These two colleagues have been my guides, my inspirations, one from Austin, and one is living in Warsaw, Poland. Our team also includes a recently retired doc from Seattle, an operational pro who is a fellow Episcopalian in Houston, and a young teacher from a seminary in Minneapolis. We represent a variety of disciplines and backgrounds, which is our gift to one another. When we meet, the fires of life burn bright and we urge each other on into God’s future, with hopes of making a difference.

Through the magic of Zoom, we get together to conspire as to how we might assist in the birthing of a better way to do church, focusing on the spiritual health of those who lead such organizations.
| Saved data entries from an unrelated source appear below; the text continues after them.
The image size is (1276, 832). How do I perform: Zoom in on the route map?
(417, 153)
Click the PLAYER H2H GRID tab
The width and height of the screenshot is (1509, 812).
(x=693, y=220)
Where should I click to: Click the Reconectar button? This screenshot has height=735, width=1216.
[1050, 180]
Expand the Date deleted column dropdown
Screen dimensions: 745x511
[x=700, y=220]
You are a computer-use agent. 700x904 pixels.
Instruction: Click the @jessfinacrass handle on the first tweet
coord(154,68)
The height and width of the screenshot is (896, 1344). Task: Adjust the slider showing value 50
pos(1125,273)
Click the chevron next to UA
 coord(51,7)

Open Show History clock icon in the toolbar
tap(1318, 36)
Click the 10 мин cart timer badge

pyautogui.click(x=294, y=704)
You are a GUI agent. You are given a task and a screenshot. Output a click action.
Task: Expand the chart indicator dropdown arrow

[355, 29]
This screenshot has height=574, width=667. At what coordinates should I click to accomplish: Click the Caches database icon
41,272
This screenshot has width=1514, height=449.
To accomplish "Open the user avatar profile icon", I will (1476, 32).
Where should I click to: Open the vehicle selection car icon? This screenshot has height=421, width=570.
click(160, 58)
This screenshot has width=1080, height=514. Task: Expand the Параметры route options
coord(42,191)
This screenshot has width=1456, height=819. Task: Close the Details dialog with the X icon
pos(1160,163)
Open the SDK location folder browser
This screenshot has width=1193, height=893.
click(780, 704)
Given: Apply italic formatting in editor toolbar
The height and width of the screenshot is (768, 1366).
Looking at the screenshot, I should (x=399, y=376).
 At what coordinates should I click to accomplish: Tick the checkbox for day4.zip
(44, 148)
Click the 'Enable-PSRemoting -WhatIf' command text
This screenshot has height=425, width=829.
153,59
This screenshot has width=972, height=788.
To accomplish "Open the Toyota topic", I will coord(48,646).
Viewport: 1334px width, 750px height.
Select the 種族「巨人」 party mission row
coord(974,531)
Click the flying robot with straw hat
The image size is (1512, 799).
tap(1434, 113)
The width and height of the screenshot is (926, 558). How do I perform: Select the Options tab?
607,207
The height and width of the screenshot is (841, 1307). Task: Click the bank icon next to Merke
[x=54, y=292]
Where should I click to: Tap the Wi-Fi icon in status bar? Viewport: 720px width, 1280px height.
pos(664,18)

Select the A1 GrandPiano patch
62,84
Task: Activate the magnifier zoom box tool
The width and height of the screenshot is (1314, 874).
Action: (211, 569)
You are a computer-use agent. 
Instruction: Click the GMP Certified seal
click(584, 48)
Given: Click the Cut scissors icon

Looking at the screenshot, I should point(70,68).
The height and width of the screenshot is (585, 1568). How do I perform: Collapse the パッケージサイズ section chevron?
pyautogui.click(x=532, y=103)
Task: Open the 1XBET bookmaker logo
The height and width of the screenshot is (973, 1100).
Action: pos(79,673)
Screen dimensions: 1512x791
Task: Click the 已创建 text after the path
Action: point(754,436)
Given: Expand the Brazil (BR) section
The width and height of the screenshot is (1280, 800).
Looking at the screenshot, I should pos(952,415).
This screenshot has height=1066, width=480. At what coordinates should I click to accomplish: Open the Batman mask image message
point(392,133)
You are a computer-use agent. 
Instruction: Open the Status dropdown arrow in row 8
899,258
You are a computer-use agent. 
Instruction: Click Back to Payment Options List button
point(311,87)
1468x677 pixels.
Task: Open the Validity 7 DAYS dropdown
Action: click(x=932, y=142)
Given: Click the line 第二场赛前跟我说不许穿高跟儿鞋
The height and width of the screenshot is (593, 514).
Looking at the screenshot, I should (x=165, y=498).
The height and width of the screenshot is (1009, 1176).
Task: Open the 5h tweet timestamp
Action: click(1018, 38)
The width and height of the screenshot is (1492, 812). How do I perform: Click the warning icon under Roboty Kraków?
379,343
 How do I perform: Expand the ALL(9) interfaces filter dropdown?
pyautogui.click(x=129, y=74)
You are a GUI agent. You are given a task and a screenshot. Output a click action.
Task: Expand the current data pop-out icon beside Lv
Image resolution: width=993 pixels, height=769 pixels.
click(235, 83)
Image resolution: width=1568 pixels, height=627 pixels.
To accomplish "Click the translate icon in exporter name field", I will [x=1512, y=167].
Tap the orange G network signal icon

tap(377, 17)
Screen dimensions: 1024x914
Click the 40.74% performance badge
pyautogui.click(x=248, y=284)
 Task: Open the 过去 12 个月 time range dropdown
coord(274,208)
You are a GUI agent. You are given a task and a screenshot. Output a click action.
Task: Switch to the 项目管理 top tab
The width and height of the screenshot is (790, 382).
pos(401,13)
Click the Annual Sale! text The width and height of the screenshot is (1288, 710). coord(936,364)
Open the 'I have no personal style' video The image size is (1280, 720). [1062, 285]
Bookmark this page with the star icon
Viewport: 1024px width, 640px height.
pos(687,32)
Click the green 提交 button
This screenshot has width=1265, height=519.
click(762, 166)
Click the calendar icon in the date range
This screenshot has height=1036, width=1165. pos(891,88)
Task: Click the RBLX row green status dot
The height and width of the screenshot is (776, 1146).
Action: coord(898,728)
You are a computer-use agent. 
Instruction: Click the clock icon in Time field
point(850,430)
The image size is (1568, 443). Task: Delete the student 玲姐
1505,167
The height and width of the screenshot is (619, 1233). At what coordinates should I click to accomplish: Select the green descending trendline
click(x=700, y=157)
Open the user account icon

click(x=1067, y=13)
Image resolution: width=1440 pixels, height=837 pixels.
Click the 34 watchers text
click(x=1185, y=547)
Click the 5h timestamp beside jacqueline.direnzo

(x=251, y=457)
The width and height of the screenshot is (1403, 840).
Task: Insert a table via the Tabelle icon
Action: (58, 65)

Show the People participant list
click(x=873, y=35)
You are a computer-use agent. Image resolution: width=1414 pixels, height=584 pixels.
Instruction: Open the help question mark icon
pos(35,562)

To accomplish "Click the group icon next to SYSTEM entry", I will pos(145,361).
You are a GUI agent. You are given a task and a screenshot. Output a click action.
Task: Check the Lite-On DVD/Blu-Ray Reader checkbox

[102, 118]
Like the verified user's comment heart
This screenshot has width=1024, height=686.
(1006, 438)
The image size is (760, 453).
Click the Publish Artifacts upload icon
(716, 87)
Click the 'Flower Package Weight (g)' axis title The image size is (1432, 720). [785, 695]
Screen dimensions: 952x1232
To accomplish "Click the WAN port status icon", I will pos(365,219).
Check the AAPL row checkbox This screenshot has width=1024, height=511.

We have been working for some time now to design a creative event for ministerial leaders, mostly clergy types, who are wanting to dive deep into their transformation path. We do this by building a trusting community of inquiry and discovery, asking some profound questions, five actually, as to who you are. We ground the work in the messy stuff of the present moment by asking you to face the very thing that is confronting you right now. We ask: what “stuff” are you dragging behind you? What is repeatedly getting in your way of achieving what it is you say you want to accomplish with your life? What visions and dreams push and pull you to the horizons of your future? And finally, what is needed to liberate you to get on with it in this one wild, precious, short life. It is more fun than humans should be allowed to have. This work and these people have become my “church”, and it is one of the highlights of my week when we gather to plan and dream. The Spirit is present, and moving.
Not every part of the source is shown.